Task requirements —
Within the records, find every line that includes the word "Open" and copy it.

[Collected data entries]
"""

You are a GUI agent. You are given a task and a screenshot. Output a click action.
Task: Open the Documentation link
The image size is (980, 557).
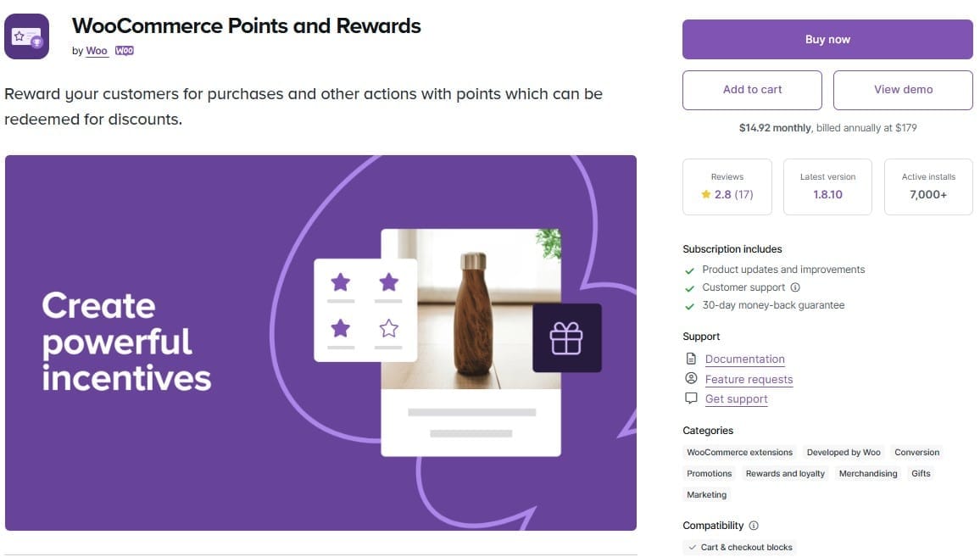point(744,359)
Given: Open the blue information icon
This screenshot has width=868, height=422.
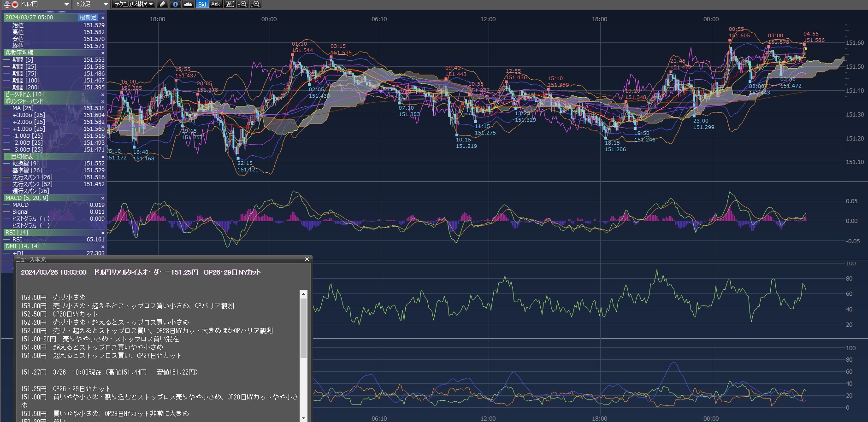Looking at the screenshot, I should pyautogui.click(x=175, y=4).
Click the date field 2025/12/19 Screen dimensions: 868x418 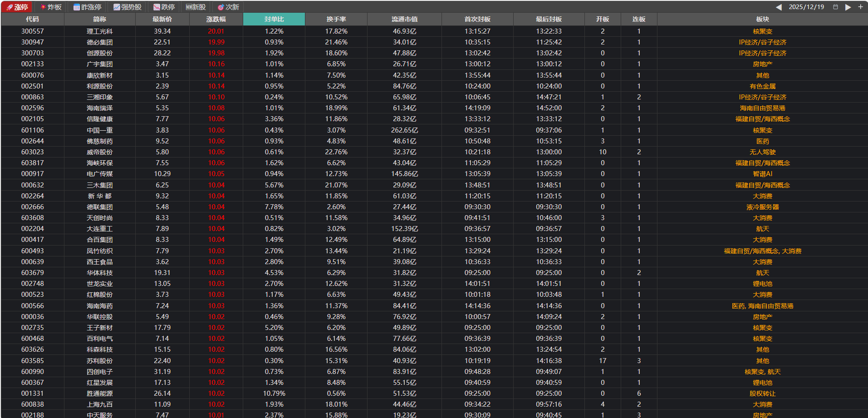point(806,7)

"""

Written answer —
Task: Open the Documentation link
Given: Open the blue information icon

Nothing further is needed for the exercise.